- PROMPT:
Please rewrite the data below with "KARBÜR" swapped for "CARBIDE" wherever it occurs, changing nothing else and leaving the pictures out.

- MATERIAL PROVIDED:
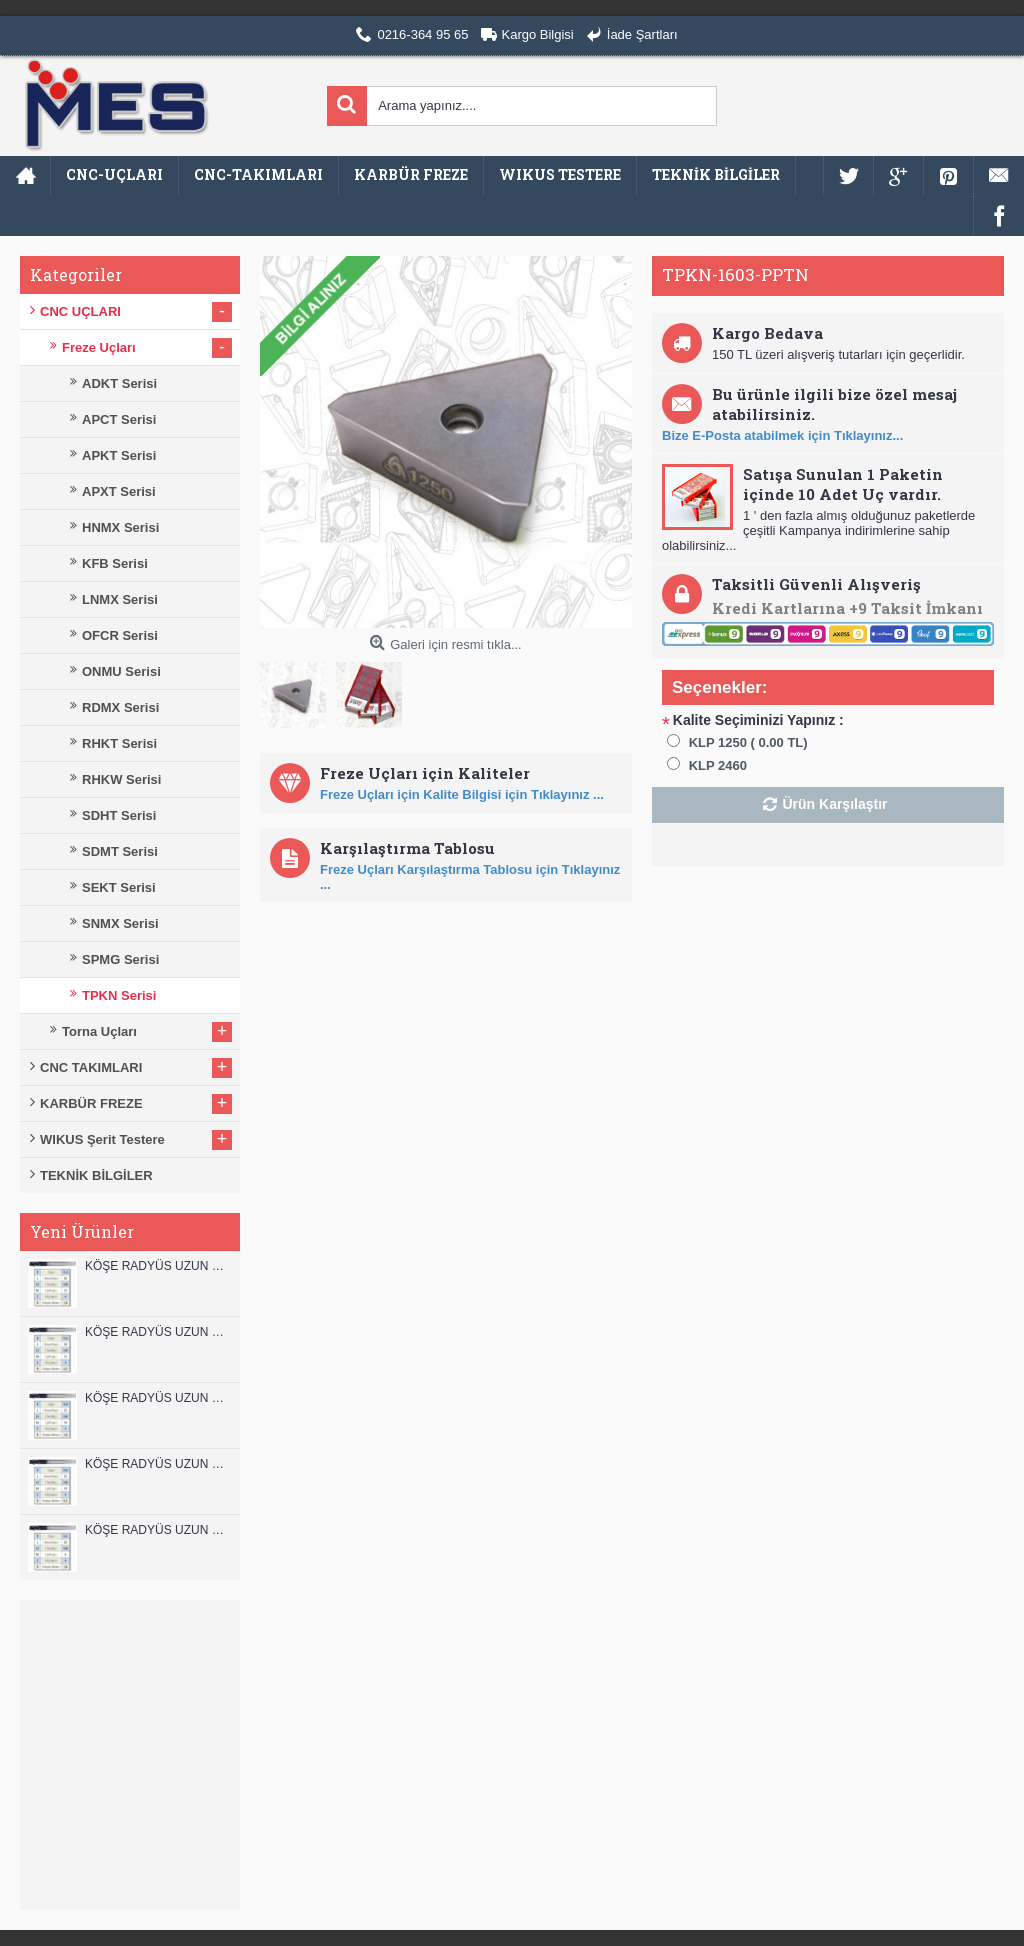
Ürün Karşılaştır (834, 804)
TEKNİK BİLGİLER (96, 1175)
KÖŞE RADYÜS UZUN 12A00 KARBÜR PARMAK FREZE (157, 1332)
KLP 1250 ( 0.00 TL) (748, 742)
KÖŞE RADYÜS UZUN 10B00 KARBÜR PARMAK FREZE (157, 1398)
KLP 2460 (718, 765)
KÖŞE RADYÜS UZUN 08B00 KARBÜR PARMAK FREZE (157, 1530)
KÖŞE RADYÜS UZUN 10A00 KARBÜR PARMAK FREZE (157, 1464)
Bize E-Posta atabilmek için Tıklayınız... (782, 435)
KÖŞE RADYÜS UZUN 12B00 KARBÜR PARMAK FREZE (157, 1266)
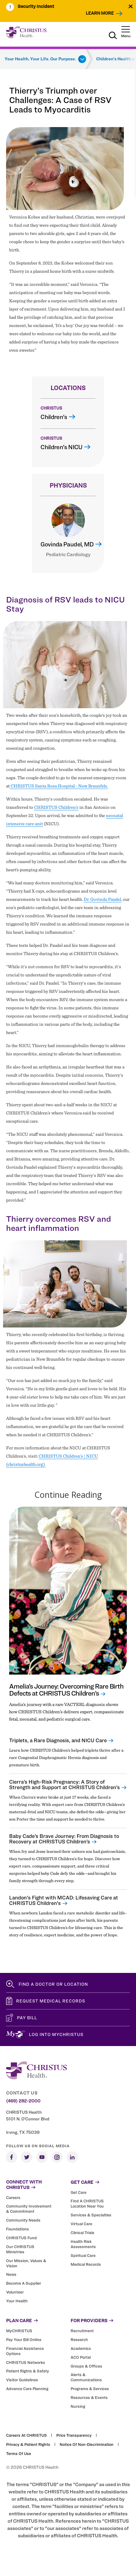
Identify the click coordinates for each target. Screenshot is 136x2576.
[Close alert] (130, 6)
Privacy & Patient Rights (28, 2444)
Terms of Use (18, 2453)
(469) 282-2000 (23, 2100)
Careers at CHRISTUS (26, 2435)
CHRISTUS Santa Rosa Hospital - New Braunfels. (59, 786)
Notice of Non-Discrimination (86, 2444)
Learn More (100, 13)
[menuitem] (40, 7)
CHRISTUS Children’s (56, 807)
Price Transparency (74, 2435)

- FINAL RESULT:
Ürün Karşılaştır (834, 804)
TEKNİK BİLGİLER (96, 1175)
KÖŞE RADYÜS UZUN 12A00 CARBIDE PARMAK FREZE (157, 1332)
KLP 1250 ( 0.00 TL) (748, 742)
KÖŞE RADYÜS UZUN 10B00 CARBIDE PARMAK FREZE (157, 1398)
KLP 2460 (718, 765)
KÖŞE RADYÜS UZUN 08B00 CARBIDE PARMAK FREZE (157, 1530)
KÖŞE RADYÜS UZUN 10A00 CARBIDE PARMAK FREZE (157, 1464)
Bize E-Posta atabilmek için Tıklayınız... (782, 435)
KÖŞE RADYÜS UZUN 12B00 CARBIDE PARMAK FREZE (157, 1266)
Identify the click coordinates for each target. Screenshot is 136x2576.
[Close alert] (130, 6)
Privacy & Patient Rights (28, 2444)
Terms of Use (18, 2453)
(469) 282-2000 (23, 2100)
Careers at CHRISTUS (26, 2435)
CHRISTUS Santa Rosa Hospital - New Braunfels. (59, 786)
Notice of Non-Discrimination (86, 2444)
Learn More (100, 13)
[menuitem] (40, 7)
CHRISTUS Children’s (56, 807)
Price Transparency (74, 2435)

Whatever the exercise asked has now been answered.